— Alıştırma —
Aşağıdaki kitap tanıtımına göre Akın Olgun'un "Adları Saklıdır" adlı eseri hangi yayınevinden çıkmıştır?

Akın Olgun – Adları Saklıdır (2006)

  • ADLARI SAKLIDIR, Akın Olgun, Güncel Yayıncılık, anlatı, 224 sayfa

Akın Olgun ‘Adları Saklıdır’da, on yedi yaşındayken karşılaştığı cezaevlerini, çocukluk serüvenlerini, Aleviliğini ve solculuğunu anlatıyor. Bu anlatımda, ağırlıklı olarak, Olgun’un politik hayatında karşılaştığı cezaevleri ile bu cezaevlerinde yaşadığı işkenceler, katıldığı ölüm oruçları yer alıyor. Olgun 1990 gençliğine dahil olan bir kuşağı temsil ediyor. Dolayısıyla 1999 yılındaki “hayata dönüş” operasyonlarının ve F tipi cezaevlerinin de mağdurlarından biri. Olgun kitabı için “Uğruna bu kitap yazıldığı sırada yüz yedi ölüme ulaşan ve kaçımızın sakat kaldığının dahi belli olmadığı F tipi hikayemizin bir müsveddesi olmalı” diyor. ‘Adları Saklıdır’ da bu acı müsveddelerinin kaydını tutuyor.

Ertuğrul Mavioğlu – Asılmayıp Beslenenler (2006)

Çıkarılmış kayıtlar

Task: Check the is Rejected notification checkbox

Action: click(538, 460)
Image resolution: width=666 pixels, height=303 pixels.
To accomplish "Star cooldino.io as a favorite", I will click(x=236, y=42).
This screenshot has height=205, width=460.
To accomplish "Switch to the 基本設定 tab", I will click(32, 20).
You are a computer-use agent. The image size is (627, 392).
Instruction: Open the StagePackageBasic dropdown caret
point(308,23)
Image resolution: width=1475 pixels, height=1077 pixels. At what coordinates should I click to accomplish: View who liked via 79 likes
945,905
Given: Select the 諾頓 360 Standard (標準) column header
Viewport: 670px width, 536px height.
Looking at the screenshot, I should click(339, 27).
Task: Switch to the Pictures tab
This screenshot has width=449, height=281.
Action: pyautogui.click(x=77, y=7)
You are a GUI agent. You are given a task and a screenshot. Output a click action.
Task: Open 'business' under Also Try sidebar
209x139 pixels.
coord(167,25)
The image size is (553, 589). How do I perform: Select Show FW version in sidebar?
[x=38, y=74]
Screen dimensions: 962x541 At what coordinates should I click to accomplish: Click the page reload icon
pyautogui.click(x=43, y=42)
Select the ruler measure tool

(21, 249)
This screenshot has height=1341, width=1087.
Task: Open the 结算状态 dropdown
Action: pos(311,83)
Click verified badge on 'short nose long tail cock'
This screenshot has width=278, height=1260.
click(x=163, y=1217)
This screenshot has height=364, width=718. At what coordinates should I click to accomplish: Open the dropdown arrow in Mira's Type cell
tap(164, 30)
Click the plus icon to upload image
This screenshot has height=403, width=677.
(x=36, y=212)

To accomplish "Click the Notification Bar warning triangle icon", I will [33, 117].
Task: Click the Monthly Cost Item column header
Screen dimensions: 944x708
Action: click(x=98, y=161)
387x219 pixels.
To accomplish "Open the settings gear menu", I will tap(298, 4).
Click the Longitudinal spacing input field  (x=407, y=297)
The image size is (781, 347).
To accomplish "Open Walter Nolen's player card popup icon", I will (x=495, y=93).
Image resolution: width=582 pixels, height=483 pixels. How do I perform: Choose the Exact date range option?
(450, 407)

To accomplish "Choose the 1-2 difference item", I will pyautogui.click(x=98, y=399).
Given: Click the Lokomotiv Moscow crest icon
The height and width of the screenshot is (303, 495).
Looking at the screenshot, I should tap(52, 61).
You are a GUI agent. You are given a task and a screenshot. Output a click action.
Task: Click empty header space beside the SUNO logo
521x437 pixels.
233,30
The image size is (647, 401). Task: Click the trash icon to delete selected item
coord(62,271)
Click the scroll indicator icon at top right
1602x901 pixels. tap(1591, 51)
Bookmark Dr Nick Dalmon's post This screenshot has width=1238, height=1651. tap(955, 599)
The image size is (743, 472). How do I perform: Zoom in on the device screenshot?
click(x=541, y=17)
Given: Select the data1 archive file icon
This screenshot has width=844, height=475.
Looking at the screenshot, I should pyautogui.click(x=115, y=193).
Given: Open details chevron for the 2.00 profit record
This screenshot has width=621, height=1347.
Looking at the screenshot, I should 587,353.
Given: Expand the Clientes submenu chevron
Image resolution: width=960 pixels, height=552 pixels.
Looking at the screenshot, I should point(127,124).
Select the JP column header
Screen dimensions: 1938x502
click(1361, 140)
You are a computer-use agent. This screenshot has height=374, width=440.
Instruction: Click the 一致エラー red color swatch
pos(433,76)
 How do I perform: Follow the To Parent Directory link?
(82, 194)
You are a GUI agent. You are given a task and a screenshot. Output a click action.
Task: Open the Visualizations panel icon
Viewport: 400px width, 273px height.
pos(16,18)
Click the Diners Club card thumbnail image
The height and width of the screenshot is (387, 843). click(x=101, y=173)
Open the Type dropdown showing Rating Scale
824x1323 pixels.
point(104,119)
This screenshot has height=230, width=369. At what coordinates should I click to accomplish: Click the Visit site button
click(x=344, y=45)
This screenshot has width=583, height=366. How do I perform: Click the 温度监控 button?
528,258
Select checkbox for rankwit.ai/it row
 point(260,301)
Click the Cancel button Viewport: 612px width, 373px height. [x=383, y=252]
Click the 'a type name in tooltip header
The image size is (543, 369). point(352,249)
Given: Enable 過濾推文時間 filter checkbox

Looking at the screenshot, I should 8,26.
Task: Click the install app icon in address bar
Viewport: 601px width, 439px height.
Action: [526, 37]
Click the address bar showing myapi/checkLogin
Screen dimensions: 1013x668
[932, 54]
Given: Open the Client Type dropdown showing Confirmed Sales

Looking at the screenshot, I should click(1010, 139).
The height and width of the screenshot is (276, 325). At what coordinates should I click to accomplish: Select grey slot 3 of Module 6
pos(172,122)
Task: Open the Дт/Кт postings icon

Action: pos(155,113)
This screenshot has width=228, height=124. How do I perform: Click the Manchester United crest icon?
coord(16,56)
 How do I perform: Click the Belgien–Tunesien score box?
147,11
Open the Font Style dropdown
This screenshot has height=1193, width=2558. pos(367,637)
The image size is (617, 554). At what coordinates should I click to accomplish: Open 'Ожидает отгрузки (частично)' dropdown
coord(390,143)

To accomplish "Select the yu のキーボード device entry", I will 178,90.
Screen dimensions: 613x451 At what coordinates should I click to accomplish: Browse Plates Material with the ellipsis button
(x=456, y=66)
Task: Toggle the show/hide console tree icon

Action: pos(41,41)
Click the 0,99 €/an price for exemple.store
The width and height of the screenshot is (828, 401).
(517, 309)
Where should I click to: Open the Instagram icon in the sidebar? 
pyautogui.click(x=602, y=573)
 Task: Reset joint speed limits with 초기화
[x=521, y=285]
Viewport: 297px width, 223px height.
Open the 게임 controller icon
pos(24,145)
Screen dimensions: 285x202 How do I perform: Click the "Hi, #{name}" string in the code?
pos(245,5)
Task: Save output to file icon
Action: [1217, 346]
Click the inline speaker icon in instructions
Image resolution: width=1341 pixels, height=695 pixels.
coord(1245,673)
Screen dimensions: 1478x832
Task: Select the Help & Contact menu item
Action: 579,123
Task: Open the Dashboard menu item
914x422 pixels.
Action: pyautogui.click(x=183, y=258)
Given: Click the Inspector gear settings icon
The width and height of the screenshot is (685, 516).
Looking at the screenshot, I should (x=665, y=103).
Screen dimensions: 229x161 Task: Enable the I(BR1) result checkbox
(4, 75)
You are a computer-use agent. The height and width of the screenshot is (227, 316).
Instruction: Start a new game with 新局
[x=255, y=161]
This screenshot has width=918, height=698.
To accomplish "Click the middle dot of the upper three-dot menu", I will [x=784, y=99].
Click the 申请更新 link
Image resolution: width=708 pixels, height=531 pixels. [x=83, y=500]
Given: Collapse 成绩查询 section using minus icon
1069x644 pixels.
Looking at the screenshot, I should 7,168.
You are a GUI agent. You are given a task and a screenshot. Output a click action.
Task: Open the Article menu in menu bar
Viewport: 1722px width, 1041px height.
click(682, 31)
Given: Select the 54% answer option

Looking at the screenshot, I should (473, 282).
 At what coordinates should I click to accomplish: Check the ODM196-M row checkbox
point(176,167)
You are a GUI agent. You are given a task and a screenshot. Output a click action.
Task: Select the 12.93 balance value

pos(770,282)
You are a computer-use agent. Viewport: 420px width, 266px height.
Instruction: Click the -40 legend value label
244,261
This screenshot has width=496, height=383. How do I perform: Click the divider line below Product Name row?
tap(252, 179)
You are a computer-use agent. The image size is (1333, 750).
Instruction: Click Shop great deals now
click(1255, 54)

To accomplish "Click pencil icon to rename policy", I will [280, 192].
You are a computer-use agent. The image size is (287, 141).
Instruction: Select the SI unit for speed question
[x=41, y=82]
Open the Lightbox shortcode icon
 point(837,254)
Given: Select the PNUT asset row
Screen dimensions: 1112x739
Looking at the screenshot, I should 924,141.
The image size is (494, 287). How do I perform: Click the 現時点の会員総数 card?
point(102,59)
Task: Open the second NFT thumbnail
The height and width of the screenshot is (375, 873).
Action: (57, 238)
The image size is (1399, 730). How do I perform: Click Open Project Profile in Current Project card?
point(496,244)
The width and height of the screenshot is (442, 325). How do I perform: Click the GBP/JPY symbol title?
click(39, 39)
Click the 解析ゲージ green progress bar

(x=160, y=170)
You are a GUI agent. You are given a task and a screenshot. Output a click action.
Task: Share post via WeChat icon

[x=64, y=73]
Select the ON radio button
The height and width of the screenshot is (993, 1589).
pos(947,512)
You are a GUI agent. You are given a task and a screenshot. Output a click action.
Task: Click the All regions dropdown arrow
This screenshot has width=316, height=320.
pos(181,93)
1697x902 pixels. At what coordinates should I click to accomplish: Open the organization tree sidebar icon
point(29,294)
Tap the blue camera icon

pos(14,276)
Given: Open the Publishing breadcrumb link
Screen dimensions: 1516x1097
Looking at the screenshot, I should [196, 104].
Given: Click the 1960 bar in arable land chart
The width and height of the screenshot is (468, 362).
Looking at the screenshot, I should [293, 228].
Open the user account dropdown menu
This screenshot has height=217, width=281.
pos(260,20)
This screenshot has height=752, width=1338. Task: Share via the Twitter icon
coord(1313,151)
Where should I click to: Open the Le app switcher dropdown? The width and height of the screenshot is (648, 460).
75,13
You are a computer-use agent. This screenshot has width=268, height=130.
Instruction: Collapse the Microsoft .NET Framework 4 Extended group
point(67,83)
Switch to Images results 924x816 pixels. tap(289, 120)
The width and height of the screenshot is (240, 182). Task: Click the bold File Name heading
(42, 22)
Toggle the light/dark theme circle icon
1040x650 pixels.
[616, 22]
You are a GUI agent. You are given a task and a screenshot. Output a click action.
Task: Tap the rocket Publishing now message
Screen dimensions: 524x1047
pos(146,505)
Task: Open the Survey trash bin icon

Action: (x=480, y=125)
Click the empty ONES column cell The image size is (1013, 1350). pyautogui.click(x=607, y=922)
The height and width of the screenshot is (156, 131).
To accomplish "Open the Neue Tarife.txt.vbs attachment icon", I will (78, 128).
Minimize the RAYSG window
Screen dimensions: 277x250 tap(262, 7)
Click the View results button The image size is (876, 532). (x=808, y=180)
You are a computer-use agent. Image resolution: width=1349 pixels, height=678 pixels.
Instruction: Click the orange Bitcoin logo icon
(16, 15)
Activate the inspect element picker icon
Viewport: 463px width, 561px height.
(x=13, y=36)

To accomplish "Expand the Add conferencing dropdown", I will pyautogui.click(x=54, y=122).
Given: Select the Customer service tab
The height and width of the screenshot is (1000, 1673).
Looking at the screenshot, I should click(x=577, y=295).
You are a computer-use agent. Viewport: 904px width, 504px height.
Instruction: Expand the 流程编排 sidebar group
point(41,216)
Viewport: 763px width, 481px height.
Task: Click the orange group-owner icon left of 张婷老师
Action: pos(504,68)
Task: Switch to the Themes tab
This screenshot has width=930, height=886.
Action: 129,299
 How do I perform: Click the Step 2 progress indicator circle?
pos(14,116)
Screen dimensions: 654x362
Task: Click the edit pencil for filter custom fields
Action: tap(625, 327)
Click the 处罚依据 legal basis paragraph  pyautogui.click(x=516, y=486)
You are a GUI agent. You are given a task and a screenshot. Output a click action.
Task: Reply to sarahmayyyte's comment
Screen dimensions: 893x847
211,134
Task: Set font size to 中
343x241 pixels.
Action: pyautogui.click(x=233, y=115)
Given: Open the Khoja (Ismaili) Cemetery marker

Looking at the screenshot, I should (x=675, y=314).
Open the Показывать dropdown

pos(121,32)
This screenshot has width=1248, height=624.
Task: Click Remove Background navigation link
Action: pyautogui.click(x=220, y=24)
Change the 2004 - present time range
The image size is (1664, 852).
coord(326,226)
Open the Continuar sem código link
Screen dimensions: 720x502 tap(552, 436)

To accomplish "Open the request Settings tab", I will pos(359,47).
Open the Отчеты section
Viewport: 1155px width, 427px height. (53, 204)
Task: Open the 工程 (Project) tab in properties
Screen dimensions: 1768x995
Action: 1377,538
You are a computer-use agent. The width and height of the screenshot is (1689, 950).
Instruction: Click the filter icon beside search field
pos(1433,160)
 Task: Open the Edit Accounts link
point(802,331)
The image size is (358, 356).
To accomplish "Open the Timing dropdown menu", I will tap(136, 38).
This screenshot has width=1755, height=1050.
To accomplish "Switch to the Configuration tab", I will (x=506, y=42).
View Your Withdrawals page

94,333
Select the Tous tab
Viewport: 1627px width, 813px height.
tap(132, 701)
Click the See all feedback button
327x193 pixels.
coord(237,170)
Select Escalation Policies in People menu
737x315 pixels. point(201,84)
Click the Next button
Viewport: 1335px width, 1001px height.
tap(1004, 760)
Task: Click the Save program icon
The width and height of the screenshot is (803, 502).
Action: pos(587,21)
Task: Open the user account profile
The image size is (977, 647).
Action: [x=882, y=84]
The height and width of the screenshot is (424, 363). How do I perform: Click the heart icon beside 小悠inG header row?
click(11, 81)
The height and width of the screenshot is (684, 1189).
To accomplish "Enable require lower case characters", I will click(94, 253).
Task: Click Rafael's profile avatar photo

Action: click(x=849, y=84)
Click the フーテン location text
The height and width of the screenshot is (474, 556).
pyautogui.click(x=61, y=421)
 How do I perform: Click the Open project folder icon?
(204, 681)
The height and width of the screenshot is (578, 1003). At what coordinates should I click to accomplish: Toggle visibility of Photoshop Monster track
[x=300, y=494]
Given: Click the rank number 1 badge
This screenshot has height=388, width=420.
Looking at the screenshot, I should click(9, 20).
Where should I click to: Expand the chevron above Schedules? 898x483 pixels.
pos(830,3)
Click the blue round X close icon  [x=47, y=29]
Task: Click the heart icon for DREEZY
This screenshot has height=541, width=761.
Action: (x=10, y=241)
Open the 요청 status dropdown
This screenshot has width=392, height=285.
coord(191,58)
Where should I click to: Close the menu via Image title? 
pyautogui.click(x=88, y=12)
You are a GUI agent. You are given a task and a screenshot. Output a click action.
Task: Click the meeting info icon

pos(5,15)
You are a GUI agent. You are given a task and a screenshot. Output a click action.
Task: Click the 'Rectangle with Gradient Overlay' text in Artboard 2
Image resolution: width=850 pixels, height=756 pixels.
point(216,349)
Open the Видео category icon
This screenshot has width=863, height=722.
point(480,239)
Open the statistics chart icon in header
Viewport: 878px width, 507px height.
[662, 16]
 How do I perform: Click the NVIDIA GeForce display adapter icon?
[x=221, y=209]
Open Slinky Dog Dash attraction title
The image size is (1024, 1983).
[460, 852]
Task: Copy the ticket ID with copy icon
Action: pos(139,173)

— Tam Yanıt —
Güncel Yayıncılık.